Rozmowy o zawieszeniu broni
Egipt, Katar i Organizacja Narodów Zjednoczonych pracują nad zawarciem zawieszenia broni.
Przedstawiciele Hamasu powiedzieli w piątek lokalnym mediom, że Egipt wzmaga wysiłki dyplomatyczne w celu powstrzymania walk poprzez „intensywne kontakty” zarówno z Hamasem, jak i Islamskim Dżihadem.
Przedstawiciele Islamskiego Dżihadu wysyłają mieszane sygnały na temat rozmów.
Wysoki urzędnik Ihasan Attaya skarżył się w piątek, że mediatorzy „nie byli w stanie zapewnić nam żadnych gwarancji”. Punktem spornym były żądania Islamskiego Dżihadu, aby Izrael zaprzestał polityki ukierunkowanych zabójstw, powiedział Attaya.

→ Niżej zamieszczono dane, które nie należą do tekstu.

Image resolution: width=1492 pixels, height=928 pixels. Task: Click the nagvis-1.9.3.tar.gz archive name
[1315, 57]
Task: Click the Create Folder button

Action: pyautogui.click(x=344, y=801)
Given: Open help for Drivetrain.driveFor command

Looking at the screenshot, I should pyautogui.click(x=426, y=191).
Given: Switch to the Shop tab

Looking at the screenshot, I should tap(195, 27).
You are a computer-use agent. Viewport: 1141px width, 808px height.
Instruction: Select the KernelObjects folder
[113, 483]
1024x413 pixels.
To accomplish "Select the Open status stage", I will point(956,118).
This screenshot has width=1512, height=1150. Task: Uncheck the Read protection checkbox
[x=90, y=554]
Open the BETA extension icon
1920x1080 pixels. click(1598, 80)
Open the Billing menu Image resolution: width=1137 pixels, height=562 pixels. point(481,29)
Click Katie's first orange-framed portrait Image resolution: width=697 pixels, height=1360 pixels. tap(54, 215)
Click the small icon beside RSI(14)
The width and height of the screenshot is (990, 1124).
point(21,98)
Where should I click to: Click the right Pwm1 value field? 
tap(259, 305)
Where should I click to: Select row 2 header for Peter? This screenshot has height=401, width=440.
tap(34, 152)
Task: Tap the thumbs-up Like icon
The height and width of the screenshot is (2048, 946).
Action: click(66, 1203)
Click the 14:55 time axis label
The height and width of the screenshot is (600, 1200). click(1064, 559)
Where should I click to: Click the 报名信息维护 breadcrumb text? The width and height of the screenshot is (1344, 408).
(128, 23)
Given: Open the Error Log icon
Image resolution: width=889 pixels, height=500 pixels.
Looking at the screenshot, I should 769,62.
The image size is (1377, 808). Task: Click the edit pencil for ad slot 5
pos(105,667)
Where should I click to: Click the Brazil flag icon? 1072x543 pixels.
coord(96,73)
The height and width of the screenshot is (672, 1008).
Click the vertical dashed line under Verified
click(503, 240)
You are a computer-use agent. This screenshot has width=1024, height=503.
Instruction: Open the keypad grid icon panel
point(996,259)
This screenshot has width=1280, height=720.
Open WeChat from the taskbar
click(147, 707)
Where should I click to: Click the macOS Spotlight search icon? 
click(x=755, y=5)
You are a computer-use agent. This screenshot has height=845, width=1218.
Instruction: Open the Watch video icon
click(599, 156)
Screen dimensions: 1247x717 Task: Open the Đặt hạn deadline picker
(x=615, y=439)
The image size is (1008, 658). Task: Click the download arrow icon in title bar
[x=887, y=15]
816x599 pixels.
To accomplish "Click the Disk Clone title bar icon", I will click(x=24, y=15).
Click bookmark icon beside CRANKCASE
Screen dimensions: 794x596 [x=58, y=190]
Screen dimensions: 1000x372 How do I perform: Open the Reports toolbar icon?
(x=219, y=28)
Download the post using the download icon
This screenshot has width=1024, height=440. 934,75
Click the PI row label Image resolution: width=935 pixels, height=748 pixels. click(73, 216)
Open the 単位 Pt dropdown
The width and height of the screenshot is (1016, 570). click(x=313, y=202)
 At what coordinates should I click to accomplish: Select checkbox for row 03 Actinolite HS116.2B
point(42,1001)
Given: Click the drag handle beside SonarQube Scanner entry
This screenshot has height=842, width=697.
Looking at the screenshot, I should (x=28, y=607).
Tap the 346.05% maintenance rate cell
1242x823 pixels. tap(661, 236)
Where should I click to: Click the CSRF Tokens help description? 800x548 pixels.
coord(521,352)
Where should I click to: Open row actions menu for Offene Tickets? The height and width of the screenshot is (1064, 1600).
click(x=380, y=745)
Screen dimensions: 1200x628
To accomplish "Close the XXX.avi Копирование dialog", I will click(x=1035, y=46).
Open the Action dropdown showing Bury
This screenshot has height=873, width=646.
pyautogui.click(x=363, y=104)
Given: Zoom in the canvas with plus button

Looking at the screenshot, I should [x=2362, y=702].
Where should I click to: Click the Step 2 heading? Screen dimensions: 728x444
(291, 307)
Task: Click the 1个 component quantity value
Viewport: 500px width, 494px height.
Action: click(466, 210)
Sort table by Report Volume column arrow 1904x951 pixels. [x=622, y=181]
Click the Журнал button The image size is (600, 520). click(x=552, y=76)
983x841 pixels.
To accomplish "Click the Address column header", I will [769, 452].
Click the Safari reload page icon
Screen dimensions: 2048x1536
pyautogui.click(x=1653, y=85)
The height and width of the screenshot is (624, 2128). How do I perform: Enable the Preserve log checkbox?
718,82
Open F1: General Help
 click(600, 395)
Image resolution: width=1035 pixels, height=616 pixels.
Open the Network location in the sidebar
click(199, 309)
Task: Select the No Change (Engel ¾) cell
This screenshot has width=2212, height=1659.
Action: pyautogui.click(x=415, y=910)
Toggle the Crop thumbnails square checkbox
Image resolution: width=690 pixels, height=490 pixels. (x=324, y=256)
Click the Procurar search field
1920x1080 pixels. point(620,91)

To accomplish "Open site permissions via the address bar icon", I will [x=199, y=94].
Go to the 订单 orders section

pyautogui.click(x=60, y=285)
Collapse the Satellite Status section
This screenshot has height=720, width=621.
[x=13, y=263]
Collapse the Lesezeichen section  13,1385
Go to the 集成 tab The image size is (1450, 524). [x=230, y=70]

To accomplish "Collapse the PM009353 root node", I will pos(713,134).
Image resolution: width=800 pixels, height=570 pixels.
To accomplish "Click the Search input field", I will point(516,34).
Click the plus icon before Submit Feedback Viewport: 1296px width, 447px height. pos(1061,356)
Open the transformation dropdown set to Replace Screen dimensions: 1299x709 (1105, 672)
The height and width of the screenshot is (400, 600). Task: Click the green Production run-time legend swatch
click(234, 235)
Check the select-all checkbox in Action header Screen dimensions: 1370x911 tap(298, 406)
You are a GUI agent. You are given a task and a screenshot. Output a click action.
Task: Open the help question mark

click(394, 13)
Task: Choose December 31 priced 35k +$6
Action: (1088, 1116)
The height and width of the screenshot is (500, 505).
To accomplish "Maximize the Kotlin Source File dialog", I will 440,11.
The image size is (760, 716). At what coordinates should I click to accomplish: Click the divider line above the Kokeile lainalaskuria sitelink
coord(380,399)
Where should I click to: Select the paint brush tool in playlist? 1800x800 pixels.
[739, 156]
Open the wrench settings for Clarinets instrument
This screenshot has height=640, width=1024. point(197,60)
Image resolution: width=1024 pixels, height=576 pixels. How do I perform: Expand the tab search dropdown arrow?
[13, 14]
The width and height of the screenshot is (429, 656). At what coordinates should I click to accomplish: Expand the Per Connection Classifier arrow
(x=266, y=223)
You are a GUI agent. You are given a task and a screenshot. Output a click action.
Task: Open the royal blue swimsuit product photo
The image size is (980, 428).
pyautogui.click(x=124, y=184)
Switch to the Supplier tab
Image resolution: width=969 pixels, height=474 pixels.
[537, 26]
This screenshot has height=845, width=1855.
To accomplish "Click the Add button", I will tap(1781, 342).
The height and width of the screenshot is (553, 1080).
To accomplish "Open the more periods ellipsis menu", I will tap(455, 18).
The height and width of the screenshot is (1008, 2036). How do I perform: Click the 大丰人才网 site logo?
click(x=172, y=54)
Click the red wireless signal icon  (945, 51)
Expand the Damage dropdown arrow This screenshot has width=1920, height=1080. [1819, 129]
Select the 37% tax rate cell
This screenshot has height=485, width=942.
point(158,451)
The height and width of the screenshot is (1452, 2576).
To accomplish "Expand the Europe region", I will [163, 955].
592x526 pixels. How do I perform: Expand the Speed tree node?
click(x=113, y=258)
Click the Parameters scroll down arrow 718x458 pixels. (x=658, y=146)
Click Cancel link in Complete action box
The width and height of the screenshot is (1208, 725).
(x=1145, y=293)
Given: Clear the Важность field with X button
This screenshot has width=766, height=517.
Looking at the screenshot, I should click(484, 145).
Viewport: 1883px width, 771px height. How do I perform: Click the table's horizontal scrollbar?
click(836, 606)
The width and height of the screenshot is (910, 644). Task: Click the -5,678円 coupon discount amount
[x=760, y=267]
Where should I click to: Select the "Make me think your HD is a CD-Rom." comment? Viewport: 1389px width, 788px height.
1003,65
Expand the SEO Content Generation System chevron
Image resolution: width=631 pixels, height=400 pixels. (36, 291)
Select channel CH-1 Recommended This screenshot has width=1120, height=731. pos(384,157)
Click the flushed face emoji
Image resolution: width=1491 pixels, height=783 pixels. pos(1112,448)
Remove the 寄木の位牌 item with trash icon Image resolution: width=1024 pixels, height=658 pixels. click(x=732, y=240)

Bitwy w tym tygodniu rozpoczęły się we wtorek, kiedy Izrael przeprowadził jednoczesne naloty, w których zginęło trzech dowódców Islamskiego Dżihadu wraz z co najmniej 10 cywilami – niektórymi z ich żon, dzieci i sąsiadów – którzy spali w swoich domach.
Izrael powiedział, że bierze odwet za ostrzał rakietowy wystrzelony w zeszłym tygodniu przez Islamski Dżihad po śmierci jednego z jego członków z Zachodniego Brzegu, Khadera Adnana, w wyniku strajku głodowego podczas pobytu w izraelskim areszcie.